Leurs cabanes haut perchées dans les arbres ont demandé des heures de travail. Ils y passent la nuit dans la fraîcheur de la montagne, ou bien dorment sous des tentes au sol, voire à la belle étoile. Les occupants de la ZAD de La Clusaz (Haute-Savoie) défendent les épicéas, sorbiers, et bouleaux du bois de la Colombière, ses myrtilles, sa zone humide, ainsi que les seize espèces de mammifères et trente-trois espèces d’oiseaux protégées qui fréquentent le plateau préservé de Beauregard. Depuis le 23 septembre, ils ont installé leur campement à l’entrée de la future route qui doit desservir une retenue d’eau, située à 1 500 mètres d’altitude, destinée essentiellement à produire de la neige artificielle. Leur credo est affiché sur des panneaux : « retenues collinaires = projets mortifères ».

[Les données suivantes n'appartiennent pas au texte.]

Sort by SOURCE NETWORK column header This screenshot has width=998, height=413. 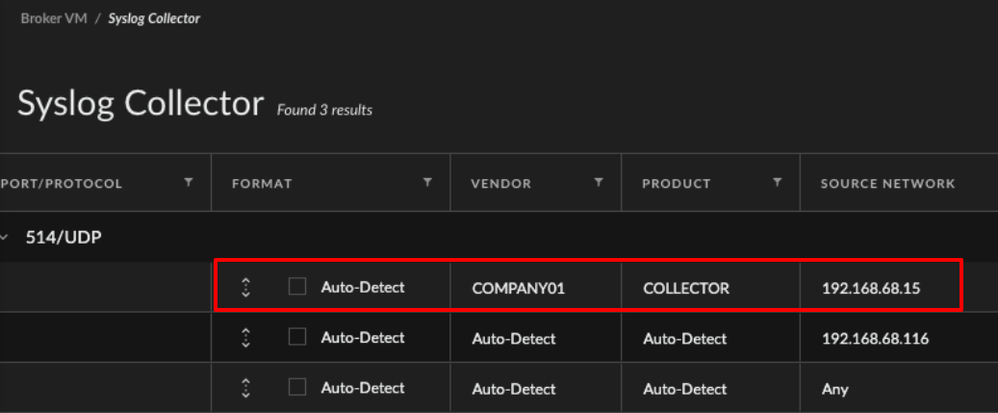coord(887,184)
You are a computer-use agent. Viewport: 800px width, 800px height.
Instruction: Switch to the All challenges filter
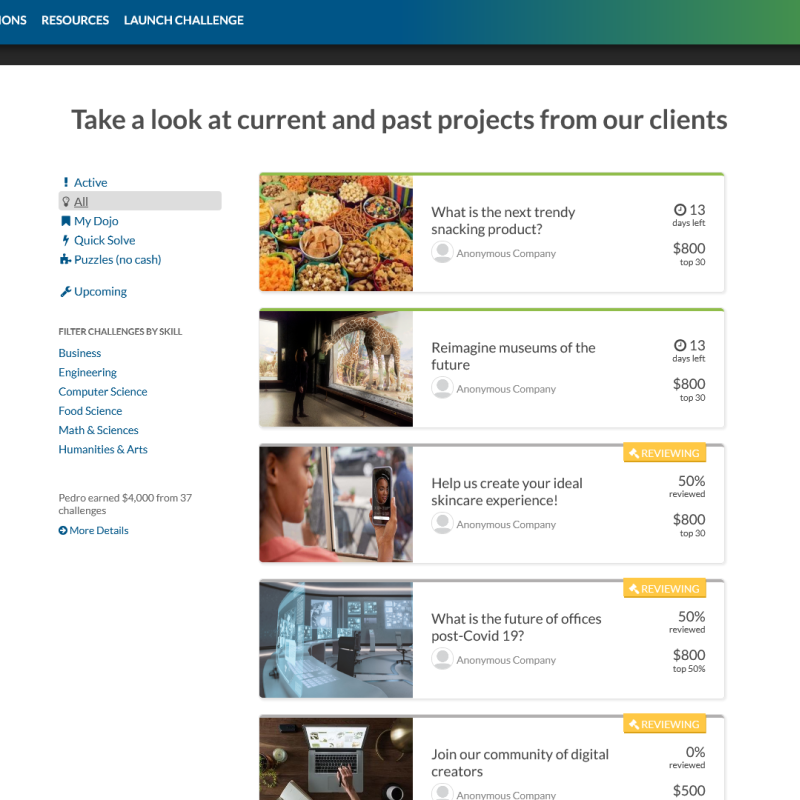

Jeudi 20 octobre, le tribunal administratif de Grenoble devait examiner en référé la demande de cinq associations, dont France Nature Environnement, la Ligue de protection des oiseaux et Mountain Wilderness France. Sur la sellette : l’autorisation préfectorale qui permet de déroger aux règles interdisant de porter atteinte aux espèces protégées. Sans elle, le chantier ne peut démarrer. Si l’argumentaire des associations convainc la justice, les travaux ne pourront probablement pas commencer cet automne : ils ne peuvent avoir lieu au-delà du 30 novembre afin de respecter l’hibernation de la nature. Dans le cas contraire, les pouvoirs publics pourraient sonner la charge pour expulser les zadistes.
Comme à Sivens dans le Tarn, où un projet de barrage avait suscité des affrontements avant le gel de 2014, l’eau sème la discorde en Haute-Savoie. Un appel à manifester est lancé vendredi à La Clusaz, en faveur de la retenue. Ces tensions ébranlent les habitudes dans la petite commune de moyenne montagne de 1 700 habitants en automne, et importante station de ski en hiver, où plus de quatre logements sur cinq sont voués au tourisme.
C’est pour garantir l’enneigement de la station que quatre hectares doivent être artificialisés pour construire la retenue d’eau, sans compter l’emprise de la route, ni les canalisations jusqu’aux canons enneigeurs. Une digue de 12 mètres de haut doit border l’infrastructure. Comme à Sivens encore, le projet de retenue peut paraître modeste avec son volume de 148 000 mètres cubes, mais il interroge sur l’usage de l’eau : s’il se réalise, ce serait le cinquième réservoir de ce genre aménagé sur le territoire de la commune – soit une capacité actuelle de 271 000 m³ –, essentiellement pour fournir une sous-couche glacée à un tiers environ des 125 kilomètres de pistes du domaine skiable de La Clusaz-Manigod.